He asks if I’ve heard any of the new work put out by his favorite poet, Saul Williams, in the year and a half since we split up.
I neglect to mention out loud that he is my favorite poet; this young man talking to me but not looking at me. He would only use it against me later, but I think it succinctly at the back of his head anyway as he turns away to fiddle with the stereo. I’d been crushed when I’d heard that he’d laid his pen aside to enter art school. A necessary sacrifice, he assumes, and everyone around him accepts it as the right thing for him to have done. Like when he’d decided we couldn’t be friends anymore because he’d seen me from the inside already and you can’t go back from that even when you realize you can’t go forward either, and everyone between us agrees that that’s the right thing to have done, too.
“I prefer live poets now,” I hedge.
“Saul Williams is alive.” He throws me an askance look as if to add I shouldn’t have to tell you that. I remember getting these sorts of looks a lot, back then. It’s a familiar sensation, compelling a little part of myself to move inadvertently backward. I try to slip into the past, but it doesn’t fit quite as comfortably as I’d thought it would. I suppose relationships aren’t like old sweaters that get warmer with wear and tear.

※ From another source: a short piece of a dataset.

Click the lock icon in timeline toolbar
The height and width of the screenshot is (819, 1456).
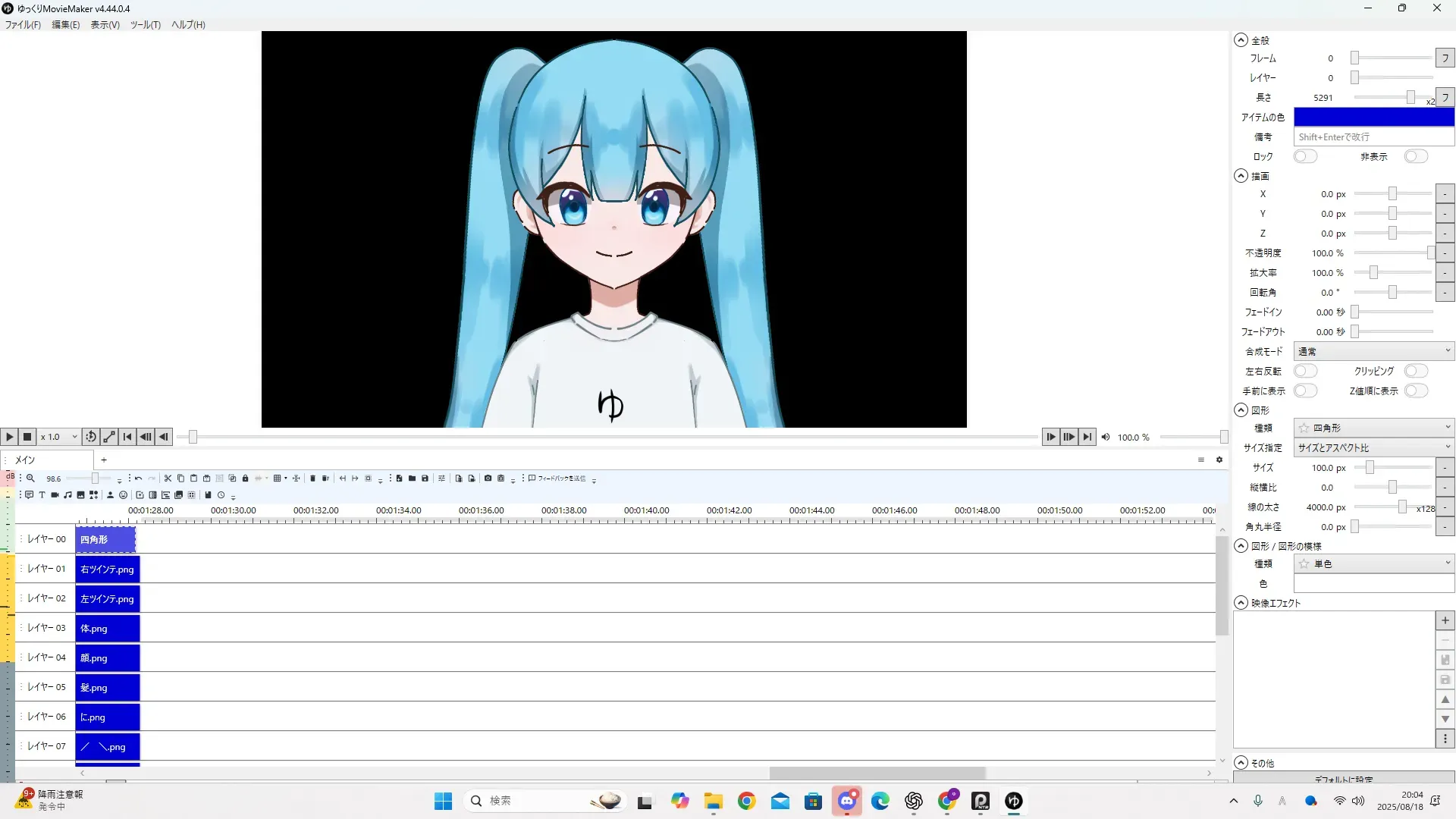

“I know, but you know, by live I meant...” I search for the word, fumbling, “Local: someone that I can see, can see their lips moving, could talk to if I wanted.” It was through him that I’d learned poetry had so much more to offer when you knew the poet, their nuances. Pink had been his device for me. Over the stretching of our time together I had been a ghost in pink lingering, to haunt his every letter; the first exhales of whales after returning from ocean bottoms, with pink ostrich feathers for fingers and lily whiteness draping me to stem. And so I am no longer impressed by the victrola voices of great poets, though I know how Marcia Jones must feel, epigraphed in S/he, and I smile because I’ve been there, but that is all the value Saul Williams holds for me these days. A great poet on tape is only half as good as a mediocre one in the bedroom.
The transcendentalist music playing in the background seems tuned to the ceiling of his new room: half-finished basement, exposed two-by-fours pitched a little lower than is aesthetic, casting a shadow. We used to have vigorous conversations about art and writing and existence but he meets my statement with only a half-hearted roll of his shoulders and lights a cigarette. It seems we don’t have anything in common anymore but our chemistry.
*The epiglottis guards the entrance of the glottis, the opening between the vocal folds. It is normally pointed upward during breathing with its underside functioning as part of the pharynx. But during swallowing, elevation of the hyoid bone draws the larynx upward; as a result, the epiglottis folds down to a more horizontal position, with its upper side functioning as part of the pharynx. The epiglottis is one of nine cartilaginous structures that make up the larynx (voice box). When swallowing it serves as part of the anterior of the larynx. While breathing, it lies completely within the pharynx.